What to work on: Verbatim output required. Print the data in full.

Given records:

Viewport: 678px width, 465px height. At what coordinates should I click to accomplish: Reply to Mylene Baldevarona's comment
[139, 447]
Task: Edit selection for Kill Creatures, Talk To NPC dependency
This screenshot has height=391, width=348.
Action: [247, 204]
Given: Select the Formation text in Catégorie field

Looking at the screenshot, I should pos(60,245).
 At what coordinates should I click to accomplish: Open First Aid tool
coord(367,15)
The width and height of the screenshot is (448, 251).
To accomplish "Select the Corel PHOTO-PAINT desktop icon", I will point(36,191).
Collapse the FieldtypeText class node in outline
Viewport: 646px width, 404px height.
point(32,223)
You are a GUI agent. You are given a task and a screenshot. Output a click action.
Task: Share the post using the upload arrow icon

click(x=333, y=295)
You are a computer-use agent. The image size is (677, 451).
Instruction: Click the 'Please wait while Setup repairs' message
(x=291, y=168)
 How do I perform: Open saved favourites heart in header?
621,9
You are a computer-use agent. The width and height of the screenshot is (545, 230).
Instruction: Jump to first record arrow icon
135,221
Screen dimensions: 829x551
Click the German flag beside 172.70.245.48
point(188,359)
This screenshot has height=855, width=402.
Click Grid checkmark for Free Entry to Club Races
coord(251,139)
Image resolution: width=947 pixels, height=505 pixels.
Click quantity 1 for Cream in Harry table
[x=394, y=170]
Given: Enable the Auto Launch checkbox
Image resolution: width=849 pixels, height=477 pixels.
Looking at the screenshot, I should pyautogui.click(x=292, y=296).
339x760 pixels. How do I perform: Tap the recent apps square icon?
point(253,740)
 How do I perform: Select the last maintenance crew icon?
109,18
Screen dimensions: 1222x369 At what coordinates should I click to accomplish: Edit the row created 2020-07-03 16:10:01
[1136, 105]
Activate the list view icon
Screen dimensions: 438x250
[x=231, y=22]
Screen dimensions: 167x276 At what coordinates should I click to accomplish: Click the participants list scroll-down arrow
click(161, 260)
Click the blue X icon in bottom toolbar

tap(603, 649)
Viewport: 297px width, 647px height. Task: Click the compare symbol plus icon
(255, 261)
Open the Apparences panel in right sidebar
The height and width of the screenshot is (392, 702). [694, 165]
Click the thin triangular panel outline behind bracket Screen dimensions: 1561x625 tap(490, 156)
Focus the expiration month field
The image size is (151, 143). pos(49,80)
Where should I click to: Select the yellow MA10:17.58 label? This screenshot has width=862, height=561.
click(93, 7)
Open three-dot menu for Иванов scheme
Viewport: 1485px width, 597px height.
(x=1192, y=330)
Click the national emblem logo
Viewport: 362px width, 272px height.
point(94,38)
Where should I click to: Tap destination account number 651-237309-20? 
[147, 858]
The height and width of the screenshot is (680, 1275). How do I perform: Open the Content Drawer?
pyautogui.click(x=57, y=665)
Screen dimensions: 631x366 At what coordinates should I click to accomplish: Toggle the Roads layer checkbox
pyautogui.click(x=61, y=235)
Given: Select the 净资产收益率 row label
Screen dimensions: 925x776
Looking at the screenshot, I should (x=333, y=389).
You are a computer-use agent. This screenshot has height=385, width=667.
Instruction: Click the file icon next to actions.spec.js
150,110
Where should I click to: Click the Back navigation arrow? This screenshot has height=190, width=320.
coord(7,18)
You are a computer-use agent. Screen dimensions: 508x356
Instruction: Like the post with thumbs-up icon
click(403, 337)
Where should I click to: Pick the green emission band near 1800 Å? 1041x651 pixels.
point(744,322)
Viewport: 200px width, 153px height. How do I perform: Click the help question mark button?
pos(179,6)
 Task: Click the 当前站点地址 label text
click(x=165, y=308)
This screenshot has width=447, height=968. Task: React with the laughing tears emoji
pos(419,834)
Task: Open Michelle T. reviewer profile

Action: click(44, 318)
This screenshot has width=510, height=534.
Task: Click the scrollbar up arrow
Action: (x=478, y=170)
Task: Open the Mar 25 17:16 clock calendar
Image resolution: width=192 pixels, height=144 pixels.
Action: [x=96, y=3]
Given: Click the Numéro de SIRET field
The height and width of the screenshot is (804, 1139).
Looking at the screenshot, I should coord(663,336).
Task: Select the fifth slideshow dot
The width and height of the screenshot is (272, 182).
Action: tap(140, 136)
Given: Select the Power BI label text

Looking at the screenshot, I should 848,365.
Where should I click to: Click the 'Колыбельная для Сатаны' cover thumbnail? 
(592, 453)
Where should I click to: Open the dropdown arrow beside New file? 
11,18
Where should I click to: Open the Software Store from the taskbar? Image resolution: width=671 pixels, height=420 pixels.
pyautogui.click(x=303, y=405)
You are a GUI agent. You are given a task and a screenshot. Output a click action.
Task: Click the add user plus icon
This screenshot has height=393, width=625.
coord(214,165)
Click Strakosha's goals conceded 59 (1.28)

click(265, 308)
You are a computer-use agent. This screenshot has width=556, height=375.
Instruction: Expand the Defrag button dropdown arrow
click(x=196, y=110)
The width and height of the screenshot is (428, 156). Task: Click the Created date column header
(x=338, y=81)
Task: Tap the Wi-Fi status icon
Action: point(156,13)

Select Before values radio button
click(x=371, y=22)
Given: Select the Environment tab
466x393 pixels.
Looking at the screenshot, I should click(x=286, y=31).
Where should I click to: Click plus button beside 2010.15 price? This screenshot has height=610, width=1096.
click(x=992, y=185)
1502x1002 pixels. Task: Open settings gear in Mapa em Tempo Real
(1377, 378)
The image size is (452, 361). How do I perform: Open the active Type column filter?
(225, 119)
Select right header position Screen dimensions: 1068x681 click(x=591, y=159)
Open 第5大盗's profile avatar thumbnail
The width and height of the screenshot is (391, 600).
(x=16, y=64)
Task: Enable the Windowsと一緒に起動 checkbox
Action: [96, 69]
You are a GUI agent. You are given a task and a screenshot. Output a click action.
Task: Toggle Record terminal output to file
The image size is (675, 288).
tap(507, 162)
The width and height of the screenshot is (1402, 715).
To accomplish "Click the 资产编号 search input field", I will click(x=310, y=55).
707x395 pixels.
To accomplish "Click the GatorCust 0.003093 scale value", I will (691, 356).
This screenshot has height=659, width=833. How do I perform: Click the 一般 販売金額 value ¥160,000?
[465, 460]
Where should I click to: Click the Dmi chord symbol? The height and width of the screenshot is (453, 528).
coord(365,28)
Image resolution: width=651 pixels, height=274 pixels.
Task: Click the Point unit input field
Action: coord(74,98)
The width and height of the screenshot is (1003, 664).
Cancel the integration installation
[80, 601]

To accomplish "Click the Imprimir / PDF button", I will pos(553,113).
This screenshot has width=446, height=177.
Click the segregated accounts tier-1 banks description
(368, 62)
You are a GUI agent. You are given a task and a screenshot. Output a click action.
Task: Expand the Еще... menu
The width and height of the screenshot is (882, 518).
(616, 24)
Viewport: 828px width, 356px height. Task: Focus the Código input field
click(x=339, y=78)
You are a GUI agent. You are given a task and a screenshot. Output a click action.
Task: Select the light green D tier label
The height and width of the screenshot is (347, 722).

Exercise output:
Viewport: 678px width, 465px height. At what coordinates should I click to accomplish: Reply to Mylene Baldevarona's comment
[139, 447]
Task: Edit selection for Kill Creatures, Talk To NPC dependency
This screenshot has height=391, width=348.
Action: [247, 204]
Given: Select the Formation text in Catégorie field

Looking at the screenshot, I should pos(60,245).
 At what coordinates should I click to accomplish: Open First Aid tool
coord(367,15)
The width and height of the screenshot is (448, 251).
To accomplish "Select the Corel PHOTO-PAINT desktop icon", I will point(36,191).
Collapse the FieldtypeText class node in outline
Viewport: 646px width, 404px height.
point(32,223)
You are a GUI agent. You are given a task and a screenshot. Output a click action.
Task: Share the post using the upload arrow icon

click(x=333, y=295)
You are a computer-use agent. The image size is (677, 451).
Instruction: Click the 'Please wait while Setup repairs' message
(x=291, y=168)
 How do I perform: Open saved favourites heart in header?
621,9
You are a computer-use agent. The width and height of the screenshot is (545, 230).
Instruction: Jump to first record arrow icon
135,221
Screen dimensions: 829x551
Click the German flag beside 172.70.245.48
point(188,359)
This screenshot has height=855, width=402.
Click Grid checkmark for Free Entry to Club Races
coord(251,139)
Image resolution: width=947 pixels, height=505 pixels.
Click quantity 1 for Cream in Harry table
[x=394, y=170]
Given: Enable the Auto Launch checkbox
Image resolution: width=849 pixels, height=477 pixels.
Looking at the screenshot, I should pyautogui.click(x=292, y=296).
339x760 pixels. How do I perform: Tap the recent apps square icon?
point(253,740)
 How do I perform: Select the last maintenance crew icon?
109,18
Screen dimensions: 1222x369 At what coordinates should I click to accomplish: Edit the row created 2020-07-03 16:10:01
[1136, 105]
Activate the list view icon
Screen dimensions: 438x250
[x=231, y=22]
Screen dimensions: 167x276 At what coordinates should I click to accomplish: Click the participants list scroll-down arrow
click(161, 260)
Click the blue X icon in bottom toolbar

tap(603, 649)
Viewport: 297px width, 647px height. Task: Click the compare symbol plus icon
(255, 261)
Open the Apparences panel in right sidebar
The height and width of the screenshot is (392, 702). [694, 165]
Click the thin triangular panel outline behind bracket Screen dimensions: 1561x625 tap(490, 156)
Focus the expiration month field
The image size is (151, 143). pos(49,80)
Where should I click to: Select the yellow MA10:17.58 label? This screenshot has width=862, height=561.
click(93, 7)
Open three-dot menu for Иванов scheme
Viewport: 1485px width, 597px height.
(x=1192, y=330)
Click the national emblem logo
Viewport: 362px width, 272px height.
point(94,38)
Where should I click to: Tap destination account number 651-237309-20? 
[147, 858]
The height and width of the screenshot is (680, 1275). How do I perform: Open the Content Drawer?
pyautogui.click(x=57, y=665)
Screen dimensions: 631x366 At what coordinates should I click to accomplish: Toggle the Roads layer checkbox
pyautogui.click(x=61, y=235)
Given: Select the 净资产收益率 row label
Screen dimensions: 925x776
Looking at the screenshot, I should (x=333, y=389).
You are a computer-use agent. This screenshot has height=385, width=667.
Instruction: Click the file icon next to actions.spec.js
150,110
Where should I click to: Click the Back navigation arrow? This screenshot has height=190, width=320.
coord(7,18)
You are a computer-use agent. Screen dimensions: 508x356
Instruction: Like the post with thumbs-up icon
click(403, 337)
Where should I click to: Pick the green emission band near 1800 Å? 1041x651 pixels.
point(744,322)
Viewport: 200px width, 153px height. How do I perform: Click the help question mark button?
pos(179,6)
 Task: Click the 当前站点地址 label text
click(x=165, y=308)
This screenshot has width=447, height=968. Task: React with the laughing tears emoji
pos(419,834)
Task: Open Michelle T. reviewer profile

Action: click(44, 318)
This screenshot has width=510, height=534.
Task: Click the scrollbar up arrow
Action: (x=478, y=170)
Task: Open the Mar 25 17:16 clock calendar
Image resolution: width=192 pixels, height=144 pixels.
Action: [x=96, y=3]
Given: Click the Numéro de SIRET field
The height and width of the screenshot is (804, 1139).
Looking at the screenshot, I should coord(663,336).
Task: Select the fifth slideshow dot
The width and height of the screenshot is (272, 182).
Action: tap(140, 136)
Given: Select the Power BI label text

Looking at the screenshot, I should 848,365.
Where should I click to: Click the 'Колыбельная для Сатаны' cover thumbnail? 
(592, 453)
Where should I click to: Open the dropdown arrow beside New file? 
11,18
Where should I click to: Open the Software Store from the taskbar? Image resolution: width=671 pixels, height=420 pixels.
pyautogui.click(x=303, y=405)
You are a GUI agent. You are given a task and a screenshot. Output a click action.
Task: Click the add user plus icon
This screenshot has height=393, width=625.
coord(214,165)
Click Strakosha's goals conceded 59 (1.28)

click(265, 308)
You are a computer-use agent. This screenshot has width=556, height=375.
Instruction: Expand the Defrag button dropdown arrow
click(x=196, y=110)
The width and height of the screenshot is (428, 156). Task: Click the Created date column header
(x=338, y=81)
Task: Tap the Wi-Fi status icon
Action: point(156,13)

Select Before values radio button
click(x=371, y=22)
Given: Select the Environment tab
466x393 pixels.
Looking at the screenshot, I should click(x=286, y=31).
Where should I click to: Click plus button beside 2010.15 price? This screenshot has height=610, width=1096.
click(x=992, y=185)
1502x1002 pixels. Task: Open settings gear in Mapa em Tempo Real
(1377, 378)
The image size is (452, 361). How do I perform: Open the active Type column filter?
(225, 119)
Select right header position Screen dimensions: 1068x681 click(x=591, y=159)
Open 第5大盗's profile avatar thumbnail
The width and height of the screenshot is (391, 600).
(x=16, y=64)
Task: Enable the Windowsと一緒に起動 checkbox
Action: [96, 69]
You are a GUI agent. You are given a task and a screenshot. Output a click action.
Task: Toggle Record terminal output to file
The image size is (675, 288).
tap(507, 162)
The width and height of the screenshot is (1402, 715).
To accomplish "Click the 资产编号 search input field", I will click(x=310, y=55).
707x395 pixels.
To accomplish "Click the GatorCust 0.003093 scale value", I will (691, 356).
This screenshot has height=659, width=833. How do I perform: Click the 一般 販売金額 value ¥160,000?
[465, 460]
Where should I click to: Click the Dmi chord symbol? The height and width of the screenshot is (453, 528).
coord(365,28)
Image resolution: width=651 pixels, height=274 pixels.
Task: Click the Point unit input field
Action: coord(74,98)
The width and height of the screenshot is (1003, 664).
Cancel the integration installation
[80, 601]

To accomplish "Click the Imprimir / PDF button", I will pos(553,113).
This screenshot has width=446, height=177.
Click the segregated accounts tier-1 banks description
(368, 62)
You are a GUI agent. You are given a task and a screenshot. Output a click action.
Task: Expand the Еще... menu
The width and height of the screenshot is (882, 518).
(616, 24)
Viewport: 828px width, 356px height. Task: Focus the Código input field
click(x=339, y=78)
You are a GUI agent. You are given a task and a screenshot. Output a click action.
Task: Select the light green D tier label
The height and width of the screenshot is (347, 722).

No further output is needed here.